=== Short exercise ===
Pull out every line in the items below that contains the word "Collapse", matching case exactly.

━━━━━ Supplied material

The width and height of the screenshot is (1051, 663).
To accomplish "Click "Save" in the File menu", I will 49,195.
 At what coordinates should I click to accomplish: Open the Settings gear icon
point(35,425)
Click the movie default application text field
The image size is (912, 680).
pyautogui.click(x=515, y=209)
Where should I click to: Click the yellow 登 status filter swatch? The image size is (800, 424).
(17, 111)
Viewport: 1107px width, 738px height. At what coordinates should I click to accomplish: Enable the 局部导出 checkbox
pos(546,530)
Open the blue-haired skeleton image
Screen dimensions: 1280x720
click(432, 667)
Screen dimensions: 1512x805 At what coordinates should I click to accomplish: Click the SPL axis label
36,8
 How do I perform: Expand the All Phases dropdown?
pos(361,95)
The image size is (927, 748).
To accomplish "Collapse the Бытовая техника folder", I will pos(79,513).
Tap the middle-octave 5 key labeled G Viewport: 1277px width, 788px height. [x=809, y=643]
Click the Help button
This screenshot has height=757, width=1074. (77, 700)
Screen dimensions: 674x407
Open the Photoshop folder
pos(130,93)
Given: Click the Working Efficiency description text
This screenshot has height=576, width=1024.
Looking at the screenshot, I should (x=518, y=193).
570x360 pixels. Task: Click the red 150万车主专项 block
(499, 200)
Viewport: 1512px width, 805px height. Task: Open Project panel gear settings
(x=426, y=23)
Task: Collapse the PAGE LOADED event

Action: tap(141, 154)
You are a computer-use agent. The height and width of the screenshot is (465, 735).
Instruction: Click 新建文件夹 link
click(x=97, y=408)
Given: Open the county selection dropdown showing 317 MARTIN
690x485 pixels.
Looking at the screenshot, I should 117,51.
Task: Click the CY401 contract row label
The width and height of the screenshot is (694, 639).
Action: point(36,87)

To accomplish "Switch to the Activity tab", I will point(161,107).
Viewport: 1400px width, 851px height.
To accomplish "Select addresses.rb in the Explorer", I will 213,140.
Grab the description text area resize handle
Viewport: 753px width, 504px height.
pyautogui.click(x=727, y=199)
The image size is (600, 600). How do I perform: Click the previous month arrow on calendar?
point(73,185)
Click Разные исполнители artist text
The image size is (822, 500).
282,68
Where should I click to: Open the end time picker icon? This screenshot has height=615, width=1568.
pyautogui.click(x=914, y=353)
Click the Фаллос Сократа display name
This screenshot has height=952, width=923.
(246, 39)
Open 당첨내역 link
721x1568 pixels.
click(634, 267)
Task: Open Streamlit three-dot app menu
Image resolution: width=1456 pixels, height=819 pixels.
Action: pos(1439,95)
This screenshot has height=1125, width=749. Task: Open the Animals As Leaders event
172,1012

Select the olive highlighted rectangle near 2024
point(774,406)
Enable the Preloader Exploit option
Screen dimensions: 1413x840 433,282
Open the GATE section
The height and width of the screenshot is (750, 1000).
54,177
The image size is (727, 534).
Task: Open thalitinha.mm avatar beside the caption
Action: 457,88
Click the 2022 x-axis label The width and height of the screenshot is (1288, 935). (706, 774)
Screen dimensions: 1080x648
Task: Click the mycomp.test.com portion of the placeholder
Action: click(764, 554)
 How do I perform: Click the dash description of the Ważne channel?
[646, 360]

━━━━━━━━━━

=== Response to the exercise ===
To accomplish "Collapse the Бытовая техника folder", I will pos(79,513).
Task: Collapse the PAGE LOADED event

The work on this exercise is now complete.